# [Work to complete]
Reproduce word for word the stretch from the first of the rows through the line containing "Action: coord(653,551)", both ends included.

(Rows for locating described items)
####################

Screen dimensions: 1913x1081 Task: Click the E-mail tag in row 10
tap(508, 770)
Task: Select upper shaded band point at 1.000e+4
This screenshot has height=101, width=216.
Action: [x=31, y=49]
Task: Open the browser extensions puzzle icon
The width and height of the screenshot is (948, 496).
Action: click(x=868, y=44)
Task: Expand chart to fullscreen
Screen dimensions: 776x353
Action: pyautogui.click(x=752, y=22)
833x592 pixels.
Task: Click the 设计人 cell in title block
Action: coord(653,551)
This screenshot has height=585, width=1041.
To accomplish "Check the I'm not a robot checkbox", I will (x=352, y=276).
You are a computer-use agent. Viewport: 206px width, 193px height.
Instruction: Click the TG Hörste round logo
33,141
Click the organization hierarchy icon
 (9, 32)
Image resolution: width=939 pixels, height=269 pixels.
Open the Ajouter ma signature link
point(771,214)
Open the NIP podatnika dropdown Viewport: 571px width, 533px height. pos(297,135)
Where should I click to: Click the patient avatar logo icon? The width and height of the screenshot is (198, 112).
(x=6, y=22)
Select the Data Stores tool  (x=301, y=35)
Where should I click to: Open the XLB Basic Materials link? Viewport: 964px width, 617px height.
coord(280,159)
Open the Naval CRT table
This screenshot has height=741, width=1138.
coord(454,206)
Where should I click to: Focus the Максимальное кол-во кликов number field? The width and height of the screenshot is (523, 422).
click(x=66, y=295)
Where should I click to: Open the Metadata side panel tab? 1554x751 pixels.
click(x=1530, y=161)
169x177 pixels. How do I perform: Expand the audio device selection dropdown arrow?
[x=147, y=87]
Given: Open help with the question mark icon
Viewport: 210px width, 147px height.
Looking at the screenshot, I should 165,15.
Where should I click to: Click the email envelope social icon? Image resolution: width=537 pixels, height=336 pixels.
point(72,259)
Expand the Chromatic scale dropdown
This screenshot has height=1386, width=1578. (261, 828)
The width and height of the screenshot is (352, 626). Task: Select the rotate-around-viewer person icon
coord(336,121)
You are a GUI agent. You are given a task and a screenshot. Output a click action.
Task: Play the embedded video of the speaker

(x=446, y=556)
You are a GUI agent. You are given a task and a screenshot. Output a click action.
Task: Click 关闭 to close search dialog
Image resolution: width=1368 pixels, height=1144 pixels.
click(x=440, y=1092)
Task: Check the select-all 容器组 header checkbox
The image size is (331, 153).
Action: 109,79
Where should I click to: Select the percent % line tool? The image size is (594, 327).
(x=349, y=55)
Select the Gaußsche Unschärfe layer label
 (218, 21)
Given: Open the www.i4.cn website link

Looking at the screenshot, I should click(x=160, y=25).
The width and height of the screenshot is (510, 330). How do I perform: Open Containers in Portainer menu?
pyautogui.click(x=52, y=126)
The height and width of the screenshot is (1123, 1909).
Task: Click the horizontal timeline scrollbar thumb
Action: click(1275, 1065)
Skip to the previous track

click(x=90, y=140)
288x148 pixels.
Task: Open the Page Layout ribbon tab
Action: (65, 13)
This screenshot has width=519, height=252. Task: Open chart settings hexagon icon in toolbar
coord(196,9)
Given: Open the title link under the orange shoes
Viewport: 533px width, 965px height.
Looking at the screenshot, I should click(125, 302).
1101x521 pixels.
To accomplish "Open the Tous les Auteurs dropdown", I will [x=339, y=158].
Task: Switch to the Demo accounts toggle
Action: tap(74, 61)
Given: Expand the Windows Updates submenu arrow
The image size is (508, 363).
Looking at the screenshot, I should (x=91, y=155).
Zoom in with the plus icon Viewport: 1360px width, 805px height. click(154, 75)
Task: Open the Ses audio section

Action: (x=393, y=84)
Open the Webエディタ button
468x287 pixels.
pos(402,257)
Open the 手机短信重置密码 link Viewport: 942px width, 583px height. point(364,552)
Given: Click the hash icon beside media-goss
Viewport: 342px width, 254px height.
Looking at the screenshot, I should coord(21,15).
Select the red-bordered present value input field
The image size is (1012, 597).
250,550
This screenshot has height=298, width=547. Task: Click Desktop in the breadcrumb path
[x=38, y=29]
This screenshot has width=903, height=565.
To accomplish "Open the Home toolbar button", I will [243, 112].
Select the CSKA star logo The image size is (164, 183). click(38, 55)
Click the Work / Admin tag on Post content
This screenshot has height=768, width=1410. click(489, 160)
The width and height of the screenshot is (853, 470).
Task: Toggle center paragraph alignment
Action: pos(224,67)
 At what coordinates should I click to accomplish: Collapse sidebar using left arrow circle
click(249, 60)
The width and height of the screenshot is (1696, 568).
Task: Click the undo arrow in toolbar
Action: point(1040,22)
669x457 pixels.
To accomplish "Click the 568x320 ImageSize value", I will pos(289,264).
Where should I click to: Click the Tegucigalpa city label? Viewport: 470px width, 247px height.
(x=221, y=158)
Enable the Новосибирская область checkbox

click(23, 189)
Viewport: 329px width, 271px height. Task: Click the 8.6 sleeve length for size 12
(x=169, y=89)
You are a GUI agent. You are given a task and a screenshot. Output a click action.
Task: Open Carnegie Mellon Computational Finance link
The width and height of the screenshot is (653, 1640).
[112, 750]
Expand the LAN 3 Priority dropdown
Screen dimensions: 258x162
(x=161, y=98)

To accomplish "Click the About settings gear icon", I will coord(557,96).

####################

# [Output below]
Screen dimensions: 1913x1081 Task: Click the E-mail tag in row 10
tap(508, 770)
Task: Select upper shaded band point at 1.000e+4
This screenshot has height=101, width=216.
Action: [x=31, y=49]
Task: Open the browser extensions puzzle icon
The width and height of the screenshot is (948, 496).
Action: click(x=868, y=44)
Task: Expand chart to fullscreen
Screen dimensions: 776x353
Action: pyautogui.click(x=752, y=22)
833x592 pixels.
Task: Click the 设计人 cell in title block
Action: coord(653,551)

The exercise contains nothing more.